Gatus: A Declarative Status Page

The Case for a Status Page

The cluster has Prometheus, Alertmanager, Grafana, Loki — a full observability stack. But all of that is behind the cluster VPN. If I want to know whether things are healthy from my phone, or let anyone else see, there's no public-facing answer to "is the cluster up?"

Most status page tools solve this with a web UI: click to add endpoints, click to set thresholds, click to configure alerts. All the state lives in a database, invisible to Git, unreviewable, unreproducible. If the pod dies and the PVC is gone, you're rebuilding everything from memory.

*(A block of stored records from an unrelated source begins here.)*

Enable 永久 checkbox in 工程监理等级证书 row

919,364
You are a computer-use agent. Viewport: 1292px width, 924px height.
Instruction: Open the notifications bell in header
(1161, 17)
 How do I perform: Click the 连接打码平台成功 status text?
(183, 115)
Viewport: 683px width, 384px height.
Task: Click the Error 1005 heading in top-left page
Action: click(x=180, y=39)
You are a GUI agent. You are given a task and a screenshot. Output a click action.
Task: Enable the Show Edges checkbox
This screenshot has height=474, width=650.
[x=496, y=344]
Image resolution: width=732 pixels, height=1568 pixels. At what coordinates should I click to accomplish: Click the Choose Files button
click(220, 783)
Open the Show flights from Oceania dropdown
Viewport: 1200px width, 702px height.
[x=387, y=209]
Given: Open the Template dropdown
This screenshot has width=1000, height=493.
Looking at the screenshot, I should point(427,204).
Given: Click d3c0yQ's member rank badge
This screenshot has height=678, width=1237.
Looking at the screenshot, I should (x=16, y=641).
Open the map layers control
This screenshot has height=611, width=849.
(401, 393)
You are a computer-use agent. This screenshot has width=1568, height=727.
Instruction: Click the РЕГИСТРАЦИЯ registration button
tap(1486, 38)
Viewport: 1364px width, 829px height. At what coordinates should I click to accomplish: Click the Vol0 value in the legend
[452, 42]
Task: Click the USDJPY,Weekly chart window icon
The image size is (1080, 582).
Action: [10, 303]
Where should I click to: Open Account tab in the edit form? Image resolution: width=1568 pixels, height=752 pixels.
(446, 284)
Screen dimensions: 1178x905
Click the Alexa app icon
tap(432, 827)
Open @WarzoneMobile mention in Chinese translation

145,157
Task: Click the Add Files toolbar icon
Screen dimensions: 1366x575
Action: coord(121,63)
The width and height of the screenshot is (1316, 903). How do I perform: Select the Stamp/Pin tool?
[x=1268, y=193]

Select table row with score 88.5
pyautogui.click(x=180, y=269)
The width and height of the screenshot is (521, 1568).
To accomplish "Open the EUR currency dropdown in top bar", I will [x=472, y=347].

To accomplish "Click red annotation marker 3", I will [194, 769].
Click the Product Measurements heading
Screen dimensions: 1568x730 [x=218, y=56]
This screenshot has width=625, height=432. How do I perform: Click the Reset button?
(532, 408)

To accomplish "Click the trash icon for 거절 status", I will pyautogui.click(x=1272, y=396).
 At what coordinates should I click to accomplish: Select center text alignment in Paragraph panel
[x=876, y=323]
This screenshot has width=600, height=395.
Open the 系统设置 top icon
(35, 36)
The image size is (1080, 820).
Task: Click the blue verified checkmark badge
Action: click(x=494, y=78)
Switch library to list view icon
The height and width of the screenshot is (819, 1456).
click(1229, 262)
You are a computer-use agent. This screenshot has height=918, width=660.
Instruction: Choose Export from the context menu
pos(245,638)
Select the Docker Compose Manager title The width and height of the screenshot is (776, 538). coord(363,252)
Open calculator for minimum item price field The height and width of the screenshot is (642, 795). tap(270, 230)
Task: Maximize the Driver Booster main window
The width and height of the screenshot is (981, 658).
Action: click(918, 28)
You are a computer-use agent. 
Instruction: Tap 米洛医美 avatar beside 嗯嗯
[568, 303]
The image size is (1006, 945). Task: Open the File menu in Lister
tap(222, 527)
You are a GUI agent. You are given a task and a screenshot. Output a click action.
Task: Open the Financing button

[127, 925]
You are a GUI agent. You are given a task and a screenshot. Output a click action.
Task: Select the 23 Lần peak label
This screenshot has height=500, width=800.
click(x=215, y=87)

Gatus takes the opposite approach. The entire configuration is a YAML file. Endpoints, conditions, alerts, UI settings — all in a ConfigMap. GitOps-native. If I nuke the deployment and redeploy from the repo, I get the exact same status page back. No clicking required, ever.

The Deployment

Gatus runs as a single-replica Deployment in the gatus namespace with a Longhorn PVC for SQLite history and an HTTPRoute on the Cilium gateway for status.goldentooth.net.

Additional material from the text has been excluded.